- Born: 6 March 1916 West Side, Chicago
- Died: 1996 (aged 79–80)
- Occupations: Union official, mobster
- Allegiance: Teamsters, Chicago Outfit

= Irwin Weiner =

American mobster and trade unionist

Irwin Weiner (6 March 1916 – 1996) was a mobster affiliated with the Chicago Outfit and a close associate of Jimmy Hoffa.

==Biography==
He was born on 6 March 1916 to Leon Weiner in the West Side of Chicago. His father was a bookmaker that was murdered.

In 1951 Weiner was arrested for illegal bookmaking, receiving a $1200 fine and two years probation. He ran American Bonding Co. situated beside the police headquarters. For a short while around 1962 or 1963, Tony Spilotro worked for the company. Weiner put up the $100,000 bail for Murray Humphreys in 1965. He would also post bail for the underlings of Joseph Lombardo, James Torello, and Felix Alderisio. Weiner knew Lombardo when he was a young man and for a period Lombardo functioned as his errand boy.

In 1964, Weiner and Felix Alderisio were tried but later acquitted for extorting a Miami businessman. Weiner and Alderisio were particularly close as Weiner had known him since he was 13. In 1967 they became partners in the International Fiberglass Company. After a few years he sold his interests in the company to Spilotro, Lombardo, and Frank Schweihs. Additionally, he was an associate in three meat shortening companies of Alderisio and Albert Frabotta. Sam Battaglia and Marshall Caifano were on their payroll.

Weiner knew Santo Trafficante Jr., whom he visited in Cuba and Florida. Trafficante gave him interests in his casinos in Cuba, namely the Hotel Deauville and Hotel Capri casinos. Talk of the profits lost to Fidel Castro, who had kicked the mafia out of Cuba, reportedly brought Weiner to tears. Weiner denied having any casino interests in Cuba, but admitted making several trips to the island, which he said were purely recreational.

Weiner was close to Jimmy Hoffa, president of the International Brotherhood of Teamsters. A 1963 FBI report states that Weiner and his associate Sol Schwartz received up to $1 million for negotiating Teamsters bonds. Weiner stated that he received compensation in the sum of several hundred thousand for writing a Teamsters bond in the latter 1950s. In 1974 he was indicted for involvement in a $14 million Teamsters pension fund fraud. Others indicted were Allen Dorfman, Anthony Spilotro, and Joseph Lombardo. He was represented by Albert E. Jenner. They were all acquitted after the main government witness was murdered. Weiner stated "My attorney, Albert Jenner, was concerned about the fact that a government witness in the trial had been killed, but I told him that we were innocent men and had nothing to do with it. He believed me". His friend and co-defendant Allen Dorfman defended Weiner from accusations that he was involved with organized crime, "I've known Irv Weiner all my life and if he is organized crime, then I'm the pope".

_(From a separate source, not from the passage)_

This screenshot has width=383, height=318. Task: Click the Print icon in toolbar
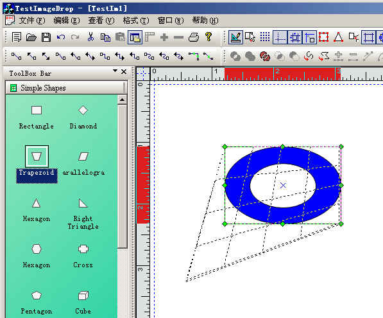(194, 37)
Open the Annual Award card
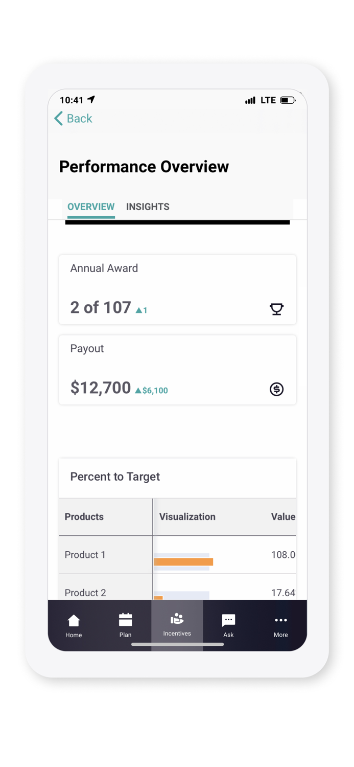Image resolution: width=354 pixels, height=767 pixels. coord(177,289)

Weiner was present when Allen Dorfman was murdered on 20 January 1983. Dorfman was shot seven times but Weiner was uninjured. Dorfman was ambushed as he and Weiner left the First National Bank of Lincolnwood on their way to lunch. They pulled into the parking lot and got out when Dorfman was shot. Weiner was never threatened by the gunman and was questioned for several hours after the shooting. It is believed that Weiner had set Dorfman up.

=== Las Vegas Skim ===
By 1971, the FBI had intelligence that Weiner was handling the skim from Las Vegas to Chicago. While Tony Spilotro was the enforcer, Weiner handled the actual money and delivered it to the Midwest.

===Jack Ruby===
On 26 October 1963 Weiner received a call from Jack Ruby. This 12-minute phone call is the only documented contact between the two men. After Ruby killed Lee Harvey Oswald, Weiner was asked about the contents of this call by the FBI, but he refused to discuss it. The only mention of Weiner in the Warren Report, published by the Warren Commission which was investigating the assassination of President Kennedy, is in a list of Ruby's telephone calls. Ruby was not questioned about the call, nor was Weiner who was not requested to testify at all before the commission. In the 1970s the House Select Committee on Assassinations faulted the commission for this, describing it as an omission "consistent with the Commission's overall failure to investigate possible organized crime connections.

In May 1978 Weiner was deposed before the committee. He stated that the reason he had refused to discuss the contents of the call with the FBI, was because an FBI agent who phoned his house was rude to his daughter. Speaking to the journalist Dan E. Moldea in the 1970s, he referred to Ruby as "a friend of mine", adding that his brother Earl Ruby was one of his close friends, and they had known each other from school. When Weiner was asked by the committee about this, he stated that he frequently lied to journalists and made reference to the fact that he was not under oath then, but was now.